The National Museum of the Pacific War is located in the little town of Fredericksburg, Texas. We had been talking about going since we moved here and finally made it a couple weeks ago. We hear so much about WWII, but it’s all about the European front and not so much about the Pacific side. We are a Marine Corps family and we’ve lived in Okinawa, so it’s a given that we would be interested in the events of the Pacific. Fredericksburg is the birthplace of Admiral Chester Nimitz. Nimitz was the Commander in Chief of the Pacific Command during WWII, which explains the location.
The museum is actually 3 separate areas, covering 6 acres in downtown Fredericksburg. The entire complex consists of the Admiral Nimitz Museum, the George H.W. Bush Gallery, the Pacific Combat Zone, the Plaza of the Presidents, the Memorial Courtyard, and the Japanese Garden of Peace. There is so much to see that tickets are good for 48 hours.
The Admiral Nimitz Museum is housed in the old Nimitz Hotel. The hotel was opened by the grandfather of Nimitz in 1852. IN 1971, the Admiral Nimitz Foundation was started to provide funding for the museum and the hotel was restored. The museum now walks you through a brief of history of Fredericksburg, Nimitz’s family as the immigrated and settled, and then his life from birth, his marriage, and through the ranks in the Navy.
When you leave the Admiral Nimitz Museum, you walk towards the Memorial Courtyard. The walls of the courtyard are lined with memorials to those who served in the Pacific during WWII. The Japanese Garden is off the courtyard, but it was closed and being renovated, which I was extremely sad about. I love a good Japanese garden! On the other side of the courtyard is the Plaza of the Presidents. The plaza is a tribute to the 10 U.S. Presidents that served during WWII: Franklin D. Roosevelt (Commander in Chief), Harry S Truman (Commander in Chief), General of the Army Dwight D. Eisenhower, John F. Kennedy (Navy), Lyndon B. Johnson (Navy), Richard Nixon (Navy), Gerald Ford (Navy), Jimmy Carter (Navy), Ronald Reagan (Army) and George H. W. Bush (Navy).
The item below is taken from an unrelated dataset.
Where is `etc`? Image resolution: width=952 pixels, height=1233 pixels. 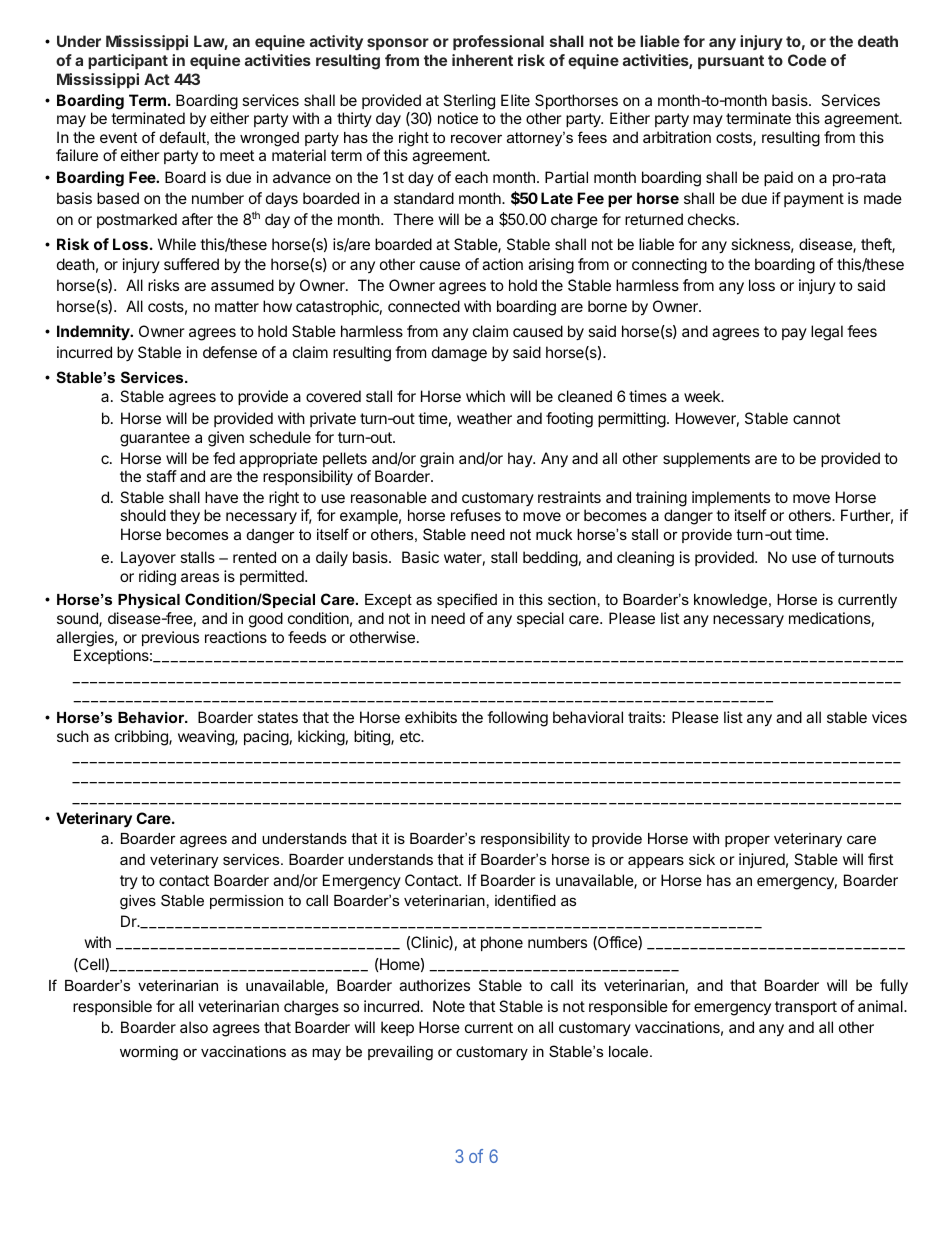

The George H.W. Bush Gallery is where the actual WWII part of the museum is. There are audio tours if you like or you can just walk through and read everything. The museum is very indepth. There are lots of displays and short videos. It’s set up in chronological order and let’s you know what year you are in, as well as the location. The war hopped around various islands, so this was nice to have it so nicely organized. There was one part that might bother some vets. A brief history of the 50 years or so before WWII and our relationship with Japan and China was shown, along with the events leading up to the attack on Pearl Harbor. You are then showed in to another room (I thought it was going to be a film) with displays and a huge submarine. The lights go down and the attack on Pearl Harbor started. I could see it being a bit unsettling for some. It did bring up lots of good questions from the kids, which I gladly answered. It’s not easy to explain war and it’s effects, like PTSD and why their dad is the way he is, so I take any opportunity I can to explain. The museum was well put together though. It was long and I could see it taking forever to get through, which explains the tickets being good for 2 days.
We didn’t make it to the Pacific Combat Zone. It was guided tours only and we just ran out of time. We’ll be back though! There’s a Bob Hope exhibit this summer. My son kinda has a thing about him since he went to Bob Hope Primary School in Okinawa.